━━━━━ Information supplied ━━━━━
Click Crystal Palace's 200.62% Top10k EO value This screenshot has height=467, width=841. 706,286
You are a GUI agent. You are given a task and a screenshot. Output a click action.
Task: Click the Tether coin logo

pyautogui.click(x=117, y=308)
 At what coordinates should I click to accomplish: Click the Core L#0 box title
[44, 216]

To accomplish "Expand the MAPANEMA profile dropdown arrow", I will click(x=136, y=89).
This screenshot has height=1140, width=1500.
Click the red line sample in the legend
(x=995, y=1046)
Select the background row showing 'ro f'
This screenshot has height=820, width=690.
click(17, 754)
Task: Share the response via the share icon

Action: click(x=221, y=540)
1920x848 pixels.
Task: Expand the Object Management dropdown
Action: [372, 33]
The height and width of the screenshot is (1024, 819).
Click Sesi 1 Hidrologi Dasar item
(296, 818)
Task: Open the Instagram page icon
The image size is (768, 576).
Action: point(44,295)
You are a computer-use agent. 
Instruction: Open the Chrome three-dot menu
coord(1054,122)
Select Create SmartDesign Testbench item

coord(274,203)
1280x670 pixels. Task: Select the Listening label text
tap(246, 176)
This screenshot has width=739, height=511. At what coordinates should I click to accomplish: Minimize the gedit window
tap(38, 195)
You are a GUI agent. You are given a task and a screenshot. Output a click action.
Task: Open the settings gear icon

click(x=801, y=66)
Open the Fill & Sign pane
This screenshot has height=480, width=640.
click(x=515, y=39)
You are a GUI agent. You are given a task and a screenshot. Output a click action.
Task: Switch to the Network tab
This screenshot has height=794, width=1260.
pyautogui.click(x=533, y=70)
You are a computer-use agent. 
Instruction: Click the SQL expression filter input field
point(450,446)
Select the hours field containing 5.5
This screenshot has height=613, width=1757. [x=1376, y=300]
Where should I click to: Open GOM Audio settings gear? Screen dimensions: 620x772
━━━━━
**Problem statement:** Would you please set down the lines from the one with "This screenshot has height=794, width=1260." to the end of the data above, exactly and without any other lines?

**Output of the exercise:**
This screenshot has height=794, width=1260.
pyautogui.click(x=533, y=70)
You are a computer-use agent. 
Instruction: Click the SQL expression filter input field
point(450,446)
Select the hours field containing 5.5
This screenshot has height=613, width=1757. [x=1376, y=300]
Where should I click to: Open GOM Audio settings gear? Screen dimensions: 620x772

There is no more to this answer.